Regulation of cellular differentiation is critical for tissue homeostasis and its disruption underlies many disease processes including cancer. Our objective is to understand the cellular and genetic mechanisms that direct the self-renewal and differentiation of stem cells in normal tissues and in cancer. To this end, we apply an inter-disciplinary approach involving massively parallel RNAi screening, computational modeling, chemical genetics, gene-expression profiling, next-generation sequencing and in vivo models.

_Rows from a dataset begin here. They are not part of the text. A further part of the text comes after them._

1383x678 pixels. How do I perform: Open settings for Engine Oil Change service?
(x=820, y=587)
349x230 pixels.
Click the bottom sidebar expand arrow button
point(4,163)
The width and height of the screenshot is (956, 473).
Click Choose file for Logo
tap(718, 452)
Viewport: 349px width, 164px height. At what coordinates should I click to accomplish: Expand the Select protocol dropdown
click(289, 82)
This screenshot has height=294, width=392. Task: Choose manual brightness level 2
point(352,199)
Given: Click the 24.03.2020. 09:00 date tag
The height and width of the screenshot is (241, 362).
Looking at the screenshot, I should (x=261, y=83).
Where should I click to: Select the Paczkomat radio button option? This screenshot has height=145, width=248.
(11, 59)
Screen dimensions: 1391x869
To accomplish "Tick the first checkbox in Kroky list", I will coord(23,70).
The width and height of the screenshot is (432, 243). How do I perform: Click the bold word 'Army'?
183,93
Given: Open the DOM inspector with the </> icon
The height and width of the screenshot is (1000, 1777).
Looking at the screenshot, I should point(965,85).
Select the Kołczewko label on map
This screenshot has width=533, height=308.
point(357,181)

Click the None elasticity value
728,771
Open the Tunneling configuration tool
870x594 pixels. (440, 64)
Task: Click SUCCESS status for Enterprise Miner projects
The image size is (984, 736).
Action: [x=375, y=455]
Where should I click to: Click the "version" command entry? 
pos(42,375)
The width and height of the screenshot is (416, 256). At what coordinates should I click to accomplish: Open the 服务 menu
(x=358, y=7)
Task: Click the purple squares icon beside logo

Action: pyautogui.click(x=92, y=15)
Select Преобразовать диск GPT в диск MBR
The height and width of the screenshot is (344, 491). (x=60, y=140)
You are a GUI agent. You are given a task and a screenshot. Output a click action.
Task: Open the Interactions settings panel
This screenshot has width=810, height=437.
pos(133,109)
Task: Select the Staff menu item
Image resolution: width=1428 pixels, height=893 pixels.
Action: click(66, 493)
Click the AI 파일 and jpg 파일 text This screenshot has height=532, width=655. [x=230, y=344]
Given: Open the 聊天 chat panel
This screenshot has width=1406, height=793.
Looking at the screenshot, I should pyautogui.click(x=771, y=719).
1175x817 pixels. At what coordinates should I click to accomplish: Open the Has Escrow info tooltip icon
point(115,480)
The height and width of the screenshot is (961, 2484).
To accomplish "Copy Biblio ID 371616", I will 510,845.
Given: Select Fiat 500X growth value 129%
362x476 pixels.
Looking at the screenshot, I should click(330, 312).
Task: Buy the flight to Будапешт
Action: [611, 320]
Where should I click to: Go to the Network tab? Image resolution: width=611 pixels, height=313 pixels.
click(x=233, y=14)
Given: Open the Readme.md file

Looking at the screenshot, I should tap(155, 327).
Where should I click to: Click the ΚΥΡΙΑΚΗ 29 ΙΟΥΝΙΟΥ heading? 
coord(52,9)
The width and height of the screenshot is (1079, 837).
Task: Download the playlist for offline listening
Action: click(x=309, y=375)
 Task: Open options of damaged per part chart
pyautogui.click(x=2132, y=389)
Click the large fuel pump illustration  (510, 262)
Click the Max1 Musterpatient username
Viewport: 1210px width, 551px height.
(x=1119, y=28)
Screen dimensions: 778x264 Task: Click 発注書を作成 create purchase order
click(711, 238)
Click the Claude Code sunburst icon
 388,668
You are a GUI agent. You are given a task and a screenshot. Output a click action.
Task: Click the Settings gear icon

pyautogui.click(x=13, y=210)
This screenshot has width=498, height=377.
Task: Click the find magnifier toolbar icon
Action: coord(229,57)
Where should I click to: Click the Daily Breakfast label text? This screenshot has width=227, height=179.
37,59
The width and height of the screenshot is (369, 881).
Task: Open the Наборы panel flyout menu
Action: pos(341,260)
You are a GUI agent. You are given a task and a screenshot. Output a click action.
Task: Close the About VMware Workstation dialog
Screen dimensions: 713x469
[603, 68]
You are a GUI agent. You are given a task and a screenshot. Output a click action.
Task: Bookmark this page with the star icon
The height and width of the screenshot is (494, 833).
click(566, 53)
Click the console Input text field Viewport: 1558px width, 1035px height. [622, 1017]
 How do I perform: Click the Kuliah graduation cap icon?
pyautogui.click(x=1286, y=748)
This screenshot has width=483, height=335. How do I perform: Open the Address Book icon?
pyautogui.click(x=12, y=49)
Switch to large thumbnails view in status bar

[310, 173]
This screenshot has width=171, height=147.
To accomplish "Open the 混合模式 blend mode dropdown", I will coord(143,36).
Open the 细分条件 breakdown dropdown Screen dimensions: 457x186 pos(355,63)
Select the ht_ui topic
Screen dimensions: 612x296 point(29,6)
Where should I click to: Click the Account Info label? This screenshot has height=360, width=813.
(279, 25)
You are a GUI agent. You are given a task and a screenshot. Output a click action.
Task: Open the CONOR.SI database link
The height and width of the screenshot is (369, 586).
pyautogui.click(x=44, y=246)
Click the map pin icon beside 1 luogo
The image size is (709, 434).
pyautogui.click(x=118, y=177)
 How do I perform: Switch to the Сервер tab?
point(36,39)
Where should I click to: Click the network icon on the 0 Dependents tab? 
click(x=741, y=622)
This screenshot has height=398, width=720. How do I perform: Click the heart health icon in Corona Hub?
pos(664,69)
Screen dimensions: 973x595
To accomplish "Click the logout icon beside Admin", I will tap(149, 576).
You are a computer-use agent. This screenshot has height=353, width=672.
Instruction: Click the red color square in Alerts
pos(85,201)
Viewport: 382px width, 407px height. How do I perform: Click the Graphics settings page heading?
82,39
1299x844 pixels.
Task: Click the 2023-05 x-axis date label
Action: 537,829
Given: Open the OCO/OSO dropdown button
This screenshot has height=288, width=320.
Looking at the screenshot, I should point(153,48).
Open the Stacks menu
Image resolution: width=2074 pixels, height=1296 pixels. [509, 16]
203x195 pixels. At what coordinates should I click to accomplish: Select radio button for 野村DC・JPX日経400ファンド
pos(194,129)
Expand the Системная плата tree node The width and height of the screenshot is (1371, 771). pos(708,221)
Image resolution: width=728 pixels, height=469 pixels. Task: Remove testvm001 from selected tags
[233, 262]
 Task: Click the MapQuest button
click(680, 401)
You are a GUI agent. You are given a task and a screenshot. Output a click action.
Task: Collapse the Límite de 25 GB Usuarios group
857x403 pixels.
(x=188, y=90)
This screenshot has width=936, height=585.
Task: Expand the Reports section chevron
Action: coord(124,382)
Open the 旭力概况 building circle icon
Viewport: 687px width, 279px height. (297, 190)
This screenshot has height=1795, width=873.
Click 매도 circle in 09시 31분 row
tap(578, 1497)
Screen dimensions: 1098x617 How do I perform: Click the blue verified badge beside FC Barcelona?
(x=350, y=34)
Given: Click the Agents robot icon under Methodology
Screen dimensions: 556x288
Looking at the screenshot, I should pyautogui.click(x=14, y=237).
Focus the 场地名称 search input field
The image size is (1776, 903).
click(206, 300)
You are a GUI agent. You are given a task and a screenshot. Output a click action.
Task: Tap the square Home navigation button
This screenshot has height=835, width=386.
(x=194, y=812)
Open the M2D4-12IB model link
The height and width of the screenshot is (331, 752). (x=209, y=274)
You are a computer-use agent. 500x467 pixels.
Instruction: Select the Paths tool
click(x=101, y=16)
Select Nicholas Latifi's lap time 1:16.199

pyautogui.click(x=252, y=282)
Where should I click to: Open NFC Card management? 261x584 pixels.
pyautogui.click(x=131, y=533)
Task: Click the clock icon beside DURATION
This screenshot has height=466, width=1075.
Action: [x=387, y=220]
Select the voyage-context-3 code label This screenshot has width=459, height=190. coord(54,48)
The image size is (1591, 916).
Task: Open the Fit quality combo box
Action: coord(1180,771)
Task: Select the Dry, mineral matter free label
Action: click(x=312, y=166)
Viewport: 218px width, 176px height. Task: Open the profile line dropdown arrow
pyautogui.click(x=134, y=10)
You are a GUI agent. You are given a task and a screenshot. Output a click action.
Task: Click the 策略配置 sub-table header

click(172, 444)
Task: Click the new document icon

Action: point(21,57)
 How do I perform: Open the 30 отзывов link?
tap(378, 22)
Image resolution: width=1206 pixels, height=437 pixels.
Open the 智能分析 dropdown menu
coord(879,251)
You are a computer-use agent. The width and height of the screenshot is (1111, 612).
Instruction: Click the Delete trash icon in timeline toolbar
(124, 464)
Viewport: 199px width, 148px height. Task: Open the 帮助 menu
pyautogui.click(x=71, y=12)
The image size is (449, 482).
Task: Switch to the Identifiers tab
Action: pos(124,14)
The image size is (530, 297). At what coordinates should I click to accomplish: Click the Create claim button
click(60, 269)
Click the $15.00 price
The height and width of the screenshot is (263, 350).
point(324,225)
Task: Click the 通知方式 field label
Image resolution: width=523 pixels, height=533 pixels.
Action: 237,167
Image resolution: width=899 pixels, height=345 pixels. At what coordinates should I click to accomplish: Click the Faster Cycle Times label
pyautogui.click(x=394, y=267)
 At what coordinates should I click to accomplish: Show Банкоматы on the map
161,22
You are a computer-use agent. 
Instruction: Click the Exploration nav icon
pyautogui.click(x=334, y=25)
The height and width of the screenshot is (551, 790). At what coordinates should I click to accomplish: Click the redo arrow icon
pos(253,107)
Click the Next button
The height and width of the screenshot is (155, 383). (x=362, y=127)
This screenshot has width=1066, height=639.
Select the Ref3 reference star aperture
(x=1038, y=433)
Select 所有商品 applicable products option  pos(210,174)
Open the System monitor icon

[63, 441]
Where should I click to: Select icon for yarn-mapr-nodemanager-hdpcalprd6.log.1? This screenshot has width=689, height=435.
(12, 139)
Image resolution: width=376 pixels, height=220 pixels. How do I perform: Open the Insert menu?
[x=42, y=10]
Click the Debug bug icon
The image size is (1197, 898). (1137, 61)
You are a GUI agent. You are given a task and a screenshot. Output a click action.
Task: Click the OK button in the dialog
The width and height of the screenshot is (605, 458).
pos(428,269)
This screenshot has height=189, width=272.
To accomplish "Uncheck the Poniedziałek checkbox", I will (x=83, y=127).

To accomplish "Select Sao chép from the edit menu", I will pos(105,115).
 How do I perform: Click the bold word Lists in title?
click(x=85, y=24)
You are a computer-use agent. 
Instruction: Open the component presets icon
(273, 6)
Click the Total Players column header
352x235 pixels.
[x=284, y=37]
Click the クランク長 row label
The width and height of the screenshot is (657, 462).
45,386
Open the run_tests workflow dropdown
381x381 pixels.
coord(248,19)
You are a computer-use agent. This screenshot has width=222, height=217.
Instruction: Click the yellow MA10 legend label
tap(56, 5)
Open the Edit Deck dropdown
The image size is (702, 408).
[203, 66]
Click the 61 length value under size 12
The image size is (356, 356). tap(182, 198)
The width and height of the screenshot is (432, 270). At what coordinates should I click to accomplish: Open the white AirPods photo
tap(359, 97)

Identification of genes that regulate stem and progenitor cell biology
We examine the development of mammary gland as a system in which to study adult stem cell biology. The mammary epithelium undergoes regenerative proliferation, terminal differentiation and regression during each cycle of pregnancy and lactation. The mouse mammary gland is well-suited for studies of tissue development and stem cells since the epithelial portion of the gland can be cleared and reconstituted via transplantation. We are using RNAi screens and chromatin-mapping, together with in vivo modeling, to identify genes that are required for mammary stem cell specification and maintenance.
Molecular probes of cancer stem cell biology
We have developed a novel screening strategy to identify small molecules that exhibit selective lethality towards cancer cells in a stem-like state. Using this approach, we have discovered small molecules that are selectively toxic towards cancer stem cells. We are using these chemical probes together with RNAi screening to uncover signaling pathways that are important for cancer stem cell maintenance and function.
Quantitative models of cell-state dynamics
Given the randomness inherent in molecular processes, it is unclear how normal and cancerous tissues maintain phenotypic equilibrium. We are developing quantitative models to better understand how stochasticity at the single-cell level contributes to phenotypic stability in cellular populations. We are combining computational models with RNAi screening data to build more comprehensive models of state transitions in cellular populations.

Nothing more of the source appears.